More confusing, once I've run the query once, it now runs very quickly. I assumed that was because the query was cached, but even if I RESET QUERY CACHE, the query now runs in fractions of a second. But, if I wait long enough, it seems to slow down again -- and I can't figure out why.

I am missing something obvious. Do I need an index on icd alone? Is this the best performance I can get with 65M rows? Why does running the query then resetting the cache affect speed? Are the results being stored in the index?

EDIT: I'm running MySQL 5.6 (in case that matters).

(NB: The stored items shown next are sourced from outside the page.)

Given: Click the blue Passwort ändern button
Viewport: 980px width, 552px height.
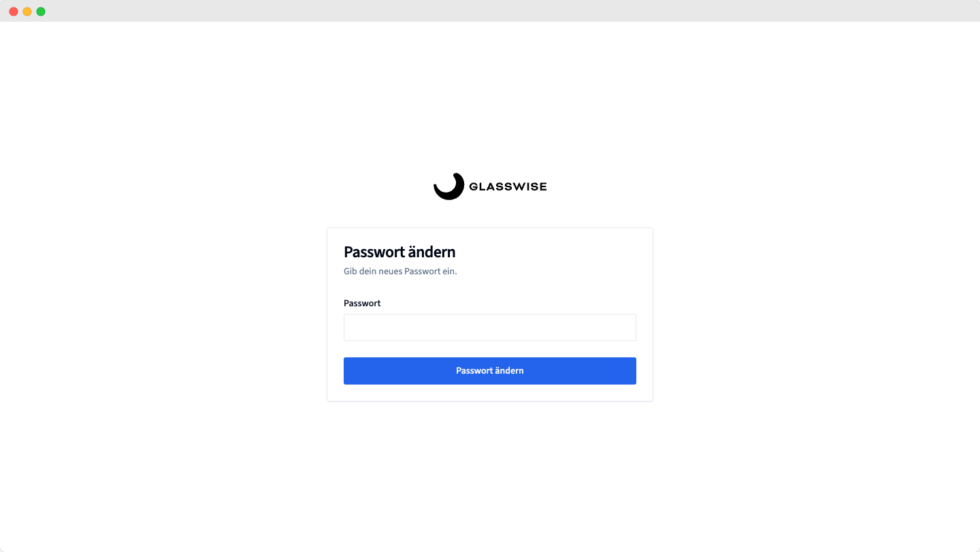Looking at the screenshot, I should pos(490,371).
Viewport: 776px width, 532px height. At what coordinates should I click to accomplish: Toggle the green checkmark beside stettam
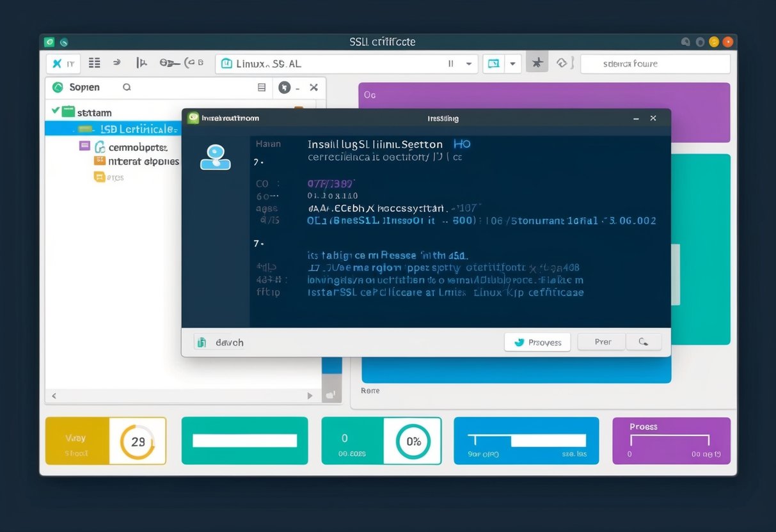point(56,111)
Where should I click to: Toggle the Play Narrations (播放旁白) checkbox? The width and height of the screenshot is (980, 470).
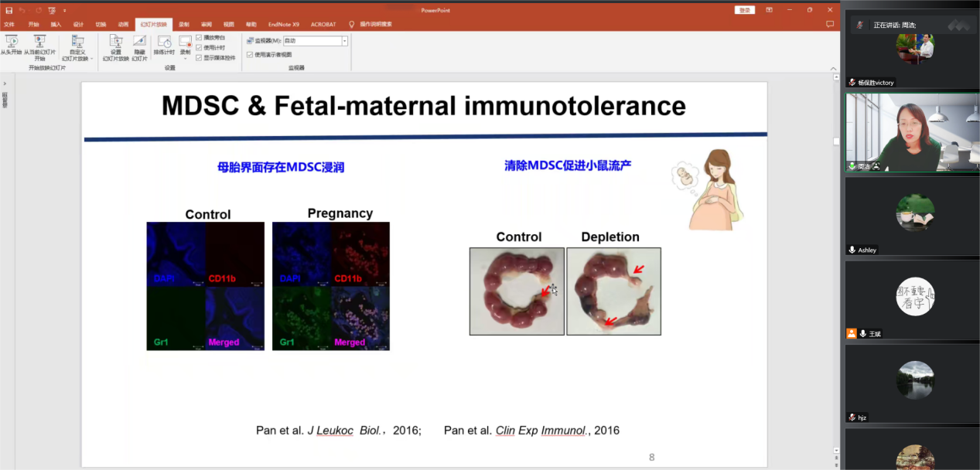click(199, 37)
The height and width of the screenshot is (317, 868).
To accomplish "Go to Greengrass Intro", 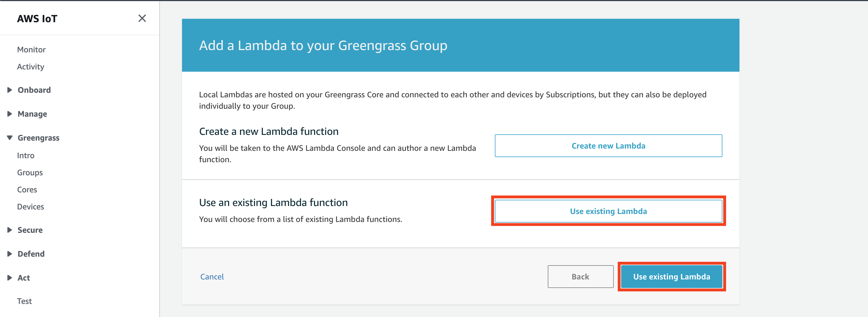I will (x=26, y=155).
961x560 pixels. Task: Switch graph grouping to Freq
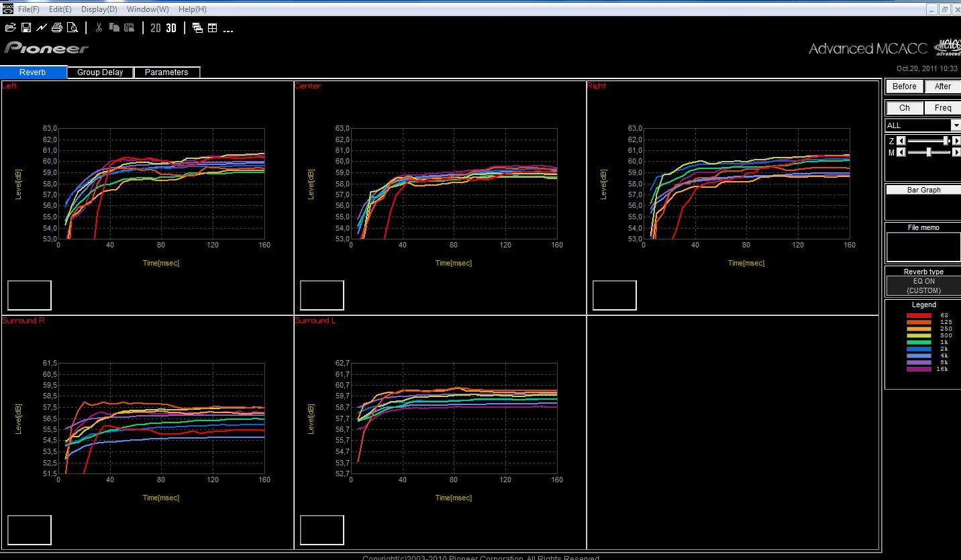click(942, 108)
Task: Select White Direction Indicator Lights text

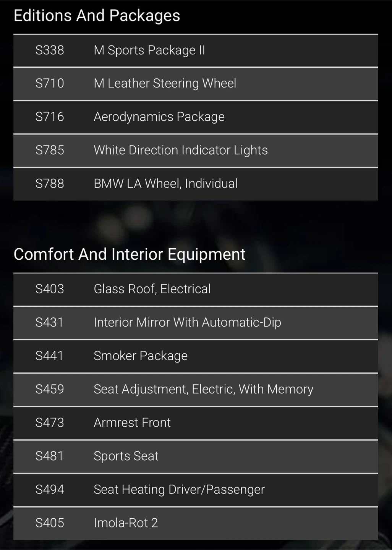Action: (x=180, y=150)
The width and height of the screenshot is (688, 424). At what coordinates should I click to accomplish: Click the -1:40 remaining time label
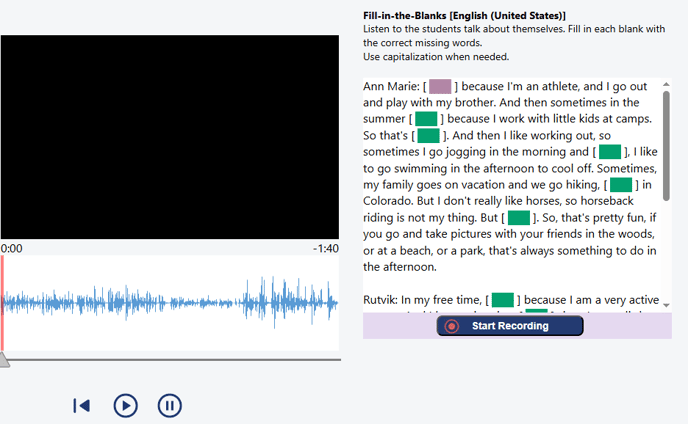click(x=325, y=248)
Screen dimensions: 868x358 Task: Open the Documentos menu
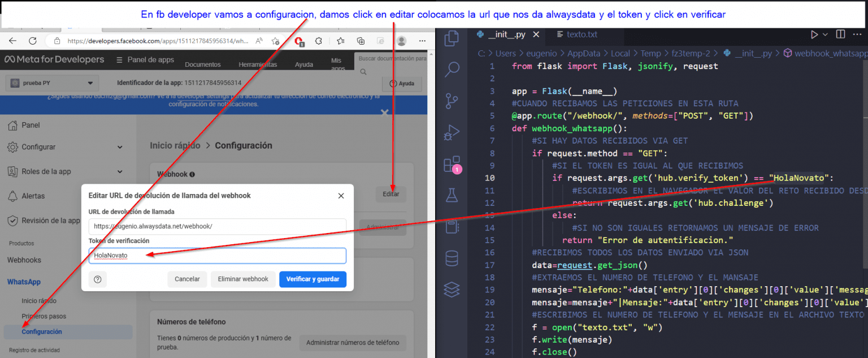pyautogui.click(x=203, y=64)
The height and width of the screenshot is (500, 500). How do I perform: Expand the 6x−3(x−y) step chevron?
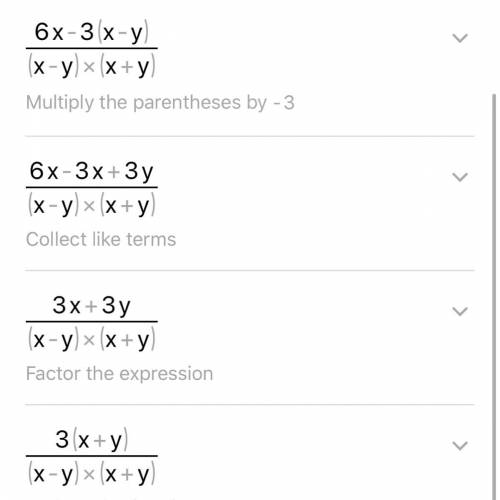coord(460,38)
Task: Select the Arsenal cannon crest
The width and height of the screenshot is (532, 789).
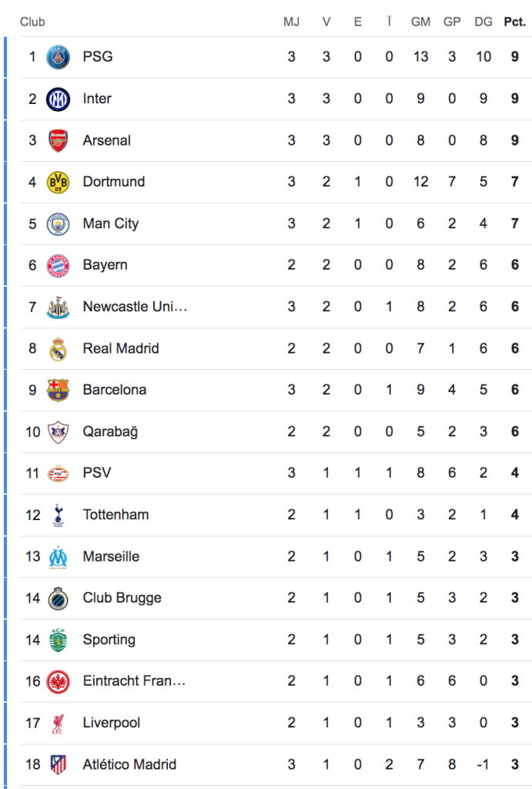Action: (59, 140)
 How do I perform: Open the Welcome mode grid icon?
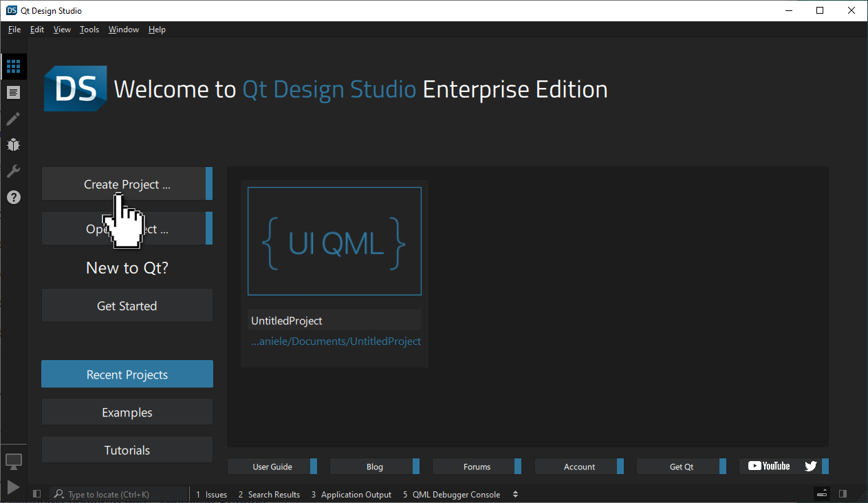click(13, 66)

Here's the EXPLAIN of the query:

id  select_type table   type    possible_keys   key key_len ref rows    Extra
1   SIMPLE  icd_index   ref PRIMARY PRIMARY 15  const   910104  Using where; Using index
dened
  • 4,253
  • 18
  • 34
hpf
  • 428
  • 2
  • 9
  • Can you try `SELECT COUNT(*) FROM icd_index where icd = '25000'`? – N.B. Mar 08 '15 at 01:49
  • Same result. The first time I execute it, it's 70 seconds. If I re-execute it, it's instantaneous (presumably from the cache). If I reset the cache and run it, it's 0.7 seconds. I'm using MySQL 5.6 in case that matters. – hpf Mar 08 '15 at 01:59
  • Have you tried a different storage engine? MyISAM is pretty dated, I don't know if it can even utilize all the hardware goodies available these days. – N.B. Mar 08 '15 at 02:01
  • I initially started with InnoDB. But counting the whole table in InnoDB was painfully slow, so I switched to MyISAM. I don't need transactions as this DB is read only -- the data is fixed and never changes. But if switching to InnoDB would help, I'd consider (although would be hours of work to do so...) Plus I added the explain to the query, in case that's helpful – hpf Mar 08 '15 at 02:04
  • `InnoDB` has to be configured to be quick. You can choose how much RAM is going to be dedicated to InnoDB, and it uses it to store the data it works with there. 65m rows that are accessible from RAM rather than disk account for really, really fast operations. The magic variable is called `innodb_buffer_pool_size`. Alternatively, there's also `TokuDB`, another magnificent storage engine. Also, are you using a mechanical hard drive or an SSD? – N.B. Mar 08 '15 at 02:05
  • I don't know what's on the backend. I have a virtual server running windows 2012. But I have no idea what the hardware is -- so probably a mechanical drive. I wonder how much RAM the table would take? On disk, it's 3.4 GB – hpf Mar 08 '15 at 02:19
  • I only have 2GB, and that's probably the problem. I bet the table is moved to RAM, and then querying is really fast. But then something else pushes the table out, and it's slow again. Does that make sense? If so, sounds like I need to beg for more RAM – hpf Mar 08 '15 at 02:27
  • The query result is definitely getting cached. However, in the world of databases - we want to have quick access to data. That's why people use computers with lots of RAM and fast SSDs. Sadly, what's happening at your end is that the HDD is being accessed in order to build the data set, and the disk is rather slow. The way I'd go about it is getting proper hardware that can get the data back quickly (and most DBAs would do the same). – N.B. Mar 08 '15 at 02:37

3 Answers3

2

Here's what is going on.

The SELECT COUNT (...) icd_index where icd='25000'

will use the index, which is a BTree separate from the data. But it scans it in this way:

  1. Find the first entry having icd='25000'. This is almost instantaneous.
  2. Scan forward until if finds a change in icd. This will scan in the index only, not touching the data. According to the EXPLAIN, there will be about 910,104 index entries to scan over.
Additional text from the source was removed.